### Exercise goal
Retype the data below verbatim, from the line with "Open Advanced settings furnace icon" up to and including the line with "coord(252,145)".

(Records from a dataset)
++++++++++++++++++++

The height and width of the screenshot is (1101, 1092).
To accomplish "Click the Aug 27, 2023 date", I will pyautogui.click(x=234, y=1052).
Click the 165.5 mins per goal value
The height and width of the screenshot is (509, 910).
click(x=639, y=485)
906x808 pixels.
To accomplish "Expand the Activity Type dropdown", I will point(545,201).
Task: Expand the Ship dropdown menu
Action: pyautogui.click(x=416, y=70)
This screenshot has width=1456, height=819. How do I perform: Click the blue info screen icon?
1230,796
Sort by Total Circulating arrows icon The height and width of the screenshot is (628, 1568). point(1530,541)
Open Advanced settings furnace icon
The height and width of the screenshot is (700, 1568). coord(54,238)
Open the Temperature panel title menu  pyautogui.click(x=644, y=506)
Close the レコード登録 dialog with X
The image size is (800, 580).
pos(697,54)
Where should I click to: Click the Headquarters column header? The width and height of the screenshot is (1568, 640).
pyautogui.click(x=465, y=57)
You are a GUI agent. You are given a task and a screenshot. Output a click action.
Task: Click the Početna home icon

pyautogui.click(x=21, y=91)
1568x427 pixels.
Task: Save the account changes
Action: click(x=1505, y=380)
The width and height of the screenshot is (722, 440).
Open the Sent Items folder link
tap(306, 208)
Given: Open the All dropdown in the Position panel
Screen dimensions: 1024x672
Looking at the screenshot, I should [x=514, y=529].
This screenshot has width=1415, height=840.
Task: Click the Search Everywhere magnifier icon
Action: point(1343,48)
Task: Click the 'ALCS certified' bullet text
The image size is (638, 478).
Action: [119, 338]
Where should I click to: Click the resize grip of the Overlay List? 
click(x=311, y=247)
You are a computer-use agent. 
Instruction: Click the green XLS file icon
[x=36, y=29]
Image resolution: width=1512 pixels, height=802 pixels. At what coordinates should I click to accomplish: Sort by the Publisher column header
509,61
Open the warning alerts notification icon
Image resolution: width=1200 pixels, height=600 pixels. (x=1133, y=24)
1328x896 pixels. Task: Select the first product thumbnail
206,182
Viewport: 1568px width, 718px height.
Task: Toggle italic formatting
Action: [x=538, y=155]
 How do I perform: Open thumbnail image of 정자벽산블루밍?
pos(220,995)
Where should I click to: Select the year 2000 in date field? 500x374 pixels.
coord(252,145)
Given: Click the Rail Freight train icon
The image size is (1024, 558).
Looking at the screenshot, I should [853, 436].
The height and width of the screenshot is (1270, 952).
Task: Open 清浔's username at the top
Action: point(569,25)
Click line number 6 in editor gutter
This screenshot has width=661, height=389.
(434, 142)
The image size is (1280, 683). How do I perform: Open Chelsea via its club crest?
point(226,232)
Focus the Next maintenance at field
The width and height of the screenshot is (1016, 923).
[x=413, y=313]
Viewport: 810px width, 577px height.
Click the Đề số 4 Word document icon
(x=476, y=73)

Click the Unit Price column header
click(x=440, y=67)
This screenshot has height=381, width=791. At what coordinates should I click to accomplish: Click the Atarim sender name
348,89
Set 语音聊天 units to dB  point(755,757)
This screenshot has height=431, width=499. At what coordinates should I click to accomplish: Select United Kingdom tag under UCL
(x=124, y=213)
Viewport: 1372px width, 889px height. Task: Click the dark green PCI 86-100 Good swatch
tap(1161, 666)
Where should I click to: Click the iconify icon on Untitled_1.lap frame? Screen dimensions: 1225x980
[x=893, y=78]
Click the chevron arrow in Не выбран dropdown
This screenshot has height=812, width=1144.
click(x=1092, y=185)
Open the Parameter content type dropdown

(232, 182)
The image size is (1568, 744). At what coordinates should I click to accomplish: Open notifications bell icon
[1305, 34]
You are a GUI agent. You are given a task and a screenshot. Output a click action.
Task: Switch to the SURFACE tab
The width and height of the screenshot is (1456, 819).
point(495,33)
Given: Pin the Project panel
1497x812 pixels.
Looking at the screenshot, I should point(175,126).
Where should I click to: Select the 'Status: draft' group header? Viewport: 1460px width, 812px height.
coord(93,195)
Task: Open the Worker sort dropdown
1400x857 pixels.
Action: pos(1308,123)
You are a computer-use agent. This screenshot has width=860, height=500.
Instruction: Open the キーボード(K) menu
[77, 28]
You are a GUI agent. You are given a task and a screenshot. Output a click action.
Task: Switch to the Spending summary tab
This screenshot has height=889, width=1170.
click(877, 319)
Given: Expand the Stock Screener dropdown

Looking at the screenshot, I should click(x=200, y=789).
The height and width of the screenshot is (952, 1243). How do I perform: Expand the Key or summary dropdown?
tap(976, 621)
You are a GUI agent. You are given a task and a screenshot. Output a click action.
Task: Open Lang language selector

++++++++++++++++++++

### Solution below
Open Advanced settings furnace icon
The height and width of the screenshot is (700, 1568). coord(54,238)
Open the Temperature panel title menu  pyautogui.click(x=644, y=506)
Close the レコード登録 dialog with X
The image size is (800, 580).
pos(697,54)
Where should I click to: Click the Headquarters column header? The width and height of the screenshot is (1568, 640).
pyautogui.click(x=465, y=57)
You are a GUI agent. You are given a task and a screenshot. Output a click action.
Task: Click the Početna home icon

pyautogui.click(x=21, y=91)
1568x427 pixels.
Task: Save the account changes
Action: click(x=1505, y=380)
The width and height of the screenshot is (722, 440).
Open the Sent Items folder link
tap(306, 208)
Given: Open the All dropdown in the Position panel
Screen dimensions: 1024x672
Looking at the screenshot, I should [x=514, y=529].
This screenshot has width=1415, height=840.
Task: Click the Search Everywhere magnifier icon
Action: point(1343,48)
Task: Click the 'ALCS certified' bullet text
The image size is (638, 478).
Action: [119, 338]
Where should I click to: Click the resize grip of the Overlay List? 
click(x=311, y=247)
You are a computer-use agent. 
Instruction: Click the green XLS file icon
[x=36, y=29]
Image resolution: width=1512 pixels, height=802 pixels. At what coordinates should I click to accomplish: Sort by the Publisher column header
509,61
Open the warning alerts notification icon
Image resolution: width=1200 pixels, height=600 pixels. (x=1133, y=24)
1328x896 pixels. Task: Select the first product thumbnail
206,182
Viewport: 1568px width, 718px height.
Task: Toggle italic formatting
Action: [x=538, y=155]
 How do I perform: Open thumbnail image of 정자벽산블루밍?
pos(220,995)
Where should I click to: Select the year 2000 in date field? 500x374 pixels.
coord(252,145)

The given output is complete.